Hackles, Philly Fringe Festival and a personal ghost

Photo courtesy of Groundswell Players

The Philly Fringe Festival and the Live Arts Festival have been running concurrently in Philadelphia for the past few weeks.  This usually means that there is an abundance of cutting edge theater, dance, performance, readings going on throughout the city, and this year it seems even more so.

For the past three years we have had a friend, Pia Agarwal, who worked for the festivals and always gave us a heads-up on what to see.  And she was never wrong.

But she’s moved to Austin, so we were on our own.

Fortunately, I know Nick Gillette, who is finding some success in the local theater scene.  This year, for the Fringe Festival,  he directed one play, Myths and Monsters,  at the Adrienne Mainstage and performed in another Hackles at the Crane Arts Old School White Space.

On Saturday night I went and saw Hackles. I have been in this venue twice before and each time have been wowed and impressed. This night was no different.

Groundswell Players in rehearsal for Hackles
(photo: Emma Lee/for NewsWorks)

“Devised” by the Groundswell Players–students at the Pig Iron School for Advance Performance Training–the play features four actors who take on a variety of roles. The main roles however are a blind old man, his daughter, his cockatoo, and Death itself. Scott Shepherd, who played the cockatoo–incredibly well by the way–also played the daughter’s hesitant boyfriend. The other additional roles–teacher, fellow students, policeman–were negligible and merely stock figures to keep the plot moving.

When  the cockatoo dies, the daughter–played by Martha Stuckey–believes she sees Death come and take the bird’s soul. Later, she witnesses an accident (off-stage) and sees this female incarnation of Death (played by Alice Yorke) more clearly and more definitely.

She tells her blind father (Nick Gillette), who is fascinated by what she relates and who believes that the dead continue to contact us through the holes in the static of his off-station transistor radio.
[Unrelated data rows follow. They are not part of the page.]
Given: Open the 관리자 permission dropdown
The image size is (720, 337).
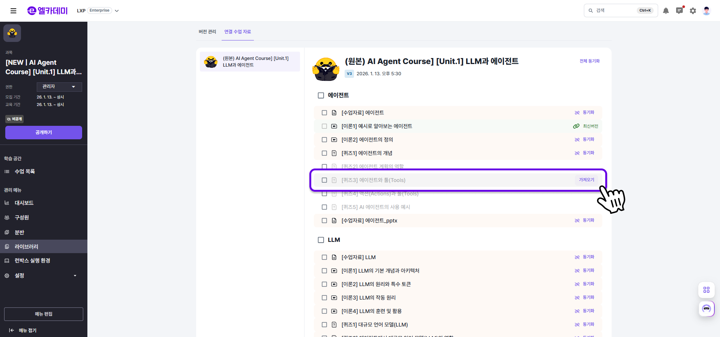Looking at the screenshot, I should (x=59, y=87).
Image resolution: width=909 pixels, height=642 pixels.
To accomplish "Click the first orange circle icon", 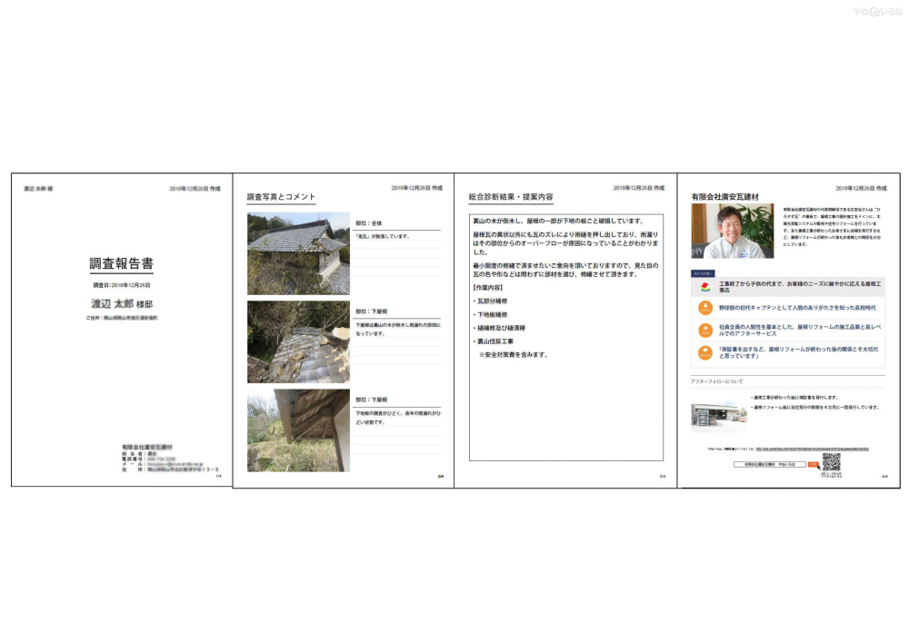I will [x=704, y=308].
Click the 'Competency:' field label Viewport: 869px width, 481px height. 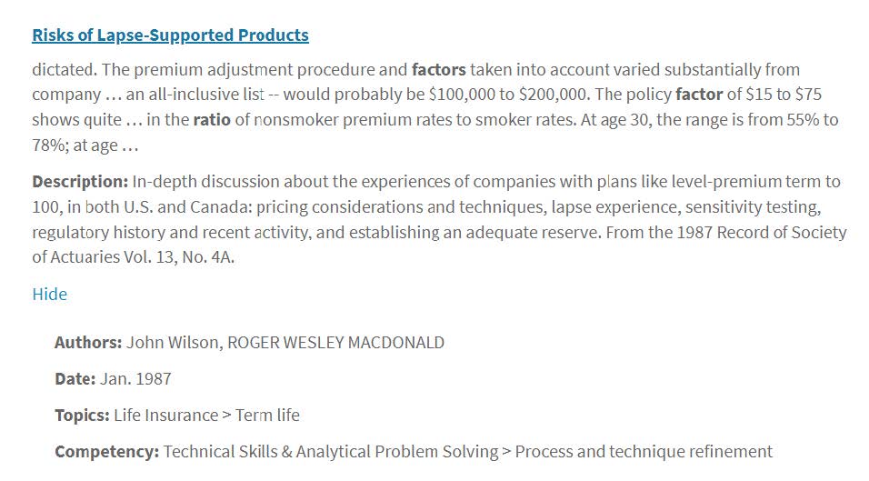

There is still more death, in the past and yet to come, but there is also great hope: the play ends with the awkward daughter and her boyfriend figuring out how to slow dance while Al Green’s version of  “How Can You Mend a Broken Heart” plays on the father’s no-longer-static radio.

The set was very cool–pure white walls with clear plastic opened umbrellas suspended from the ceiling. There was minimum furniture–the father’s table and chairs and a cabinet-like piece that was spun around–and great lighting.  There were two or three scenes with a scooter and roller-blades which could have been discarded, but as for the rest, it was perfect.

The play combined physical performance, comedy, metaphysics and domestic drama in a piece that was entrancing, engaging and thoughtful.

But the play was not what raised the “hackles” on my neck!

After the play, a number of us met in the parking lot, going over what we were doing and where we were going next.  Someone had an iPhone and asked someone else to take a picture of us all gathered.

No one, however, invited the ghost, who appears behind my head.

I have now studied this picture backwards and forwards, have enlarged it as much as I could and still see clearly, and it doesn’t make sense. Granted, the play dealt with death and the afterlife and the conviction that spirits communicate with us regularly, but I didn’t expect them to come out to an abandoned grammar-school parking lot. She seems to be in period costume–and our play was in modern dress; In fact, Death was dressed in a sexy black cocktail dress.  So she’s not from the play and she isn’t from the audience; her proportions seem larger than those walking out of the building; and she wasn’t with us.

So where do we go with this?

7 thoughts on “Hackles, Philly Fringe Festival and a personal ghost

  1. 🙂 Maybe a girl passed very quick behind the group
    Or maybe there was indeed a ghost who enjoyed the play and was fascinated by the people.
    I have no idea why people are so scared of ghosts, they do no harm and are always around us, only that most of us don’t see them.

      • To be honest I do believe in souls and afterlife, so of course I believe there are such things as ghosts, though not as many as in every corner.
        If it would have been your late mother, God rest her soul, you would have recognized her, she would have been as she was in her youth. The only thing you can clearly see in the photo is that that soul/person is a quiet content one, so in the end it is not a bad experience for you. 🙂
        I have no idea if you are familiar with the writings of Father Seraphim Rose. In one of his books he said that if we would be able to see all the soul/spirits dimension we would get scared.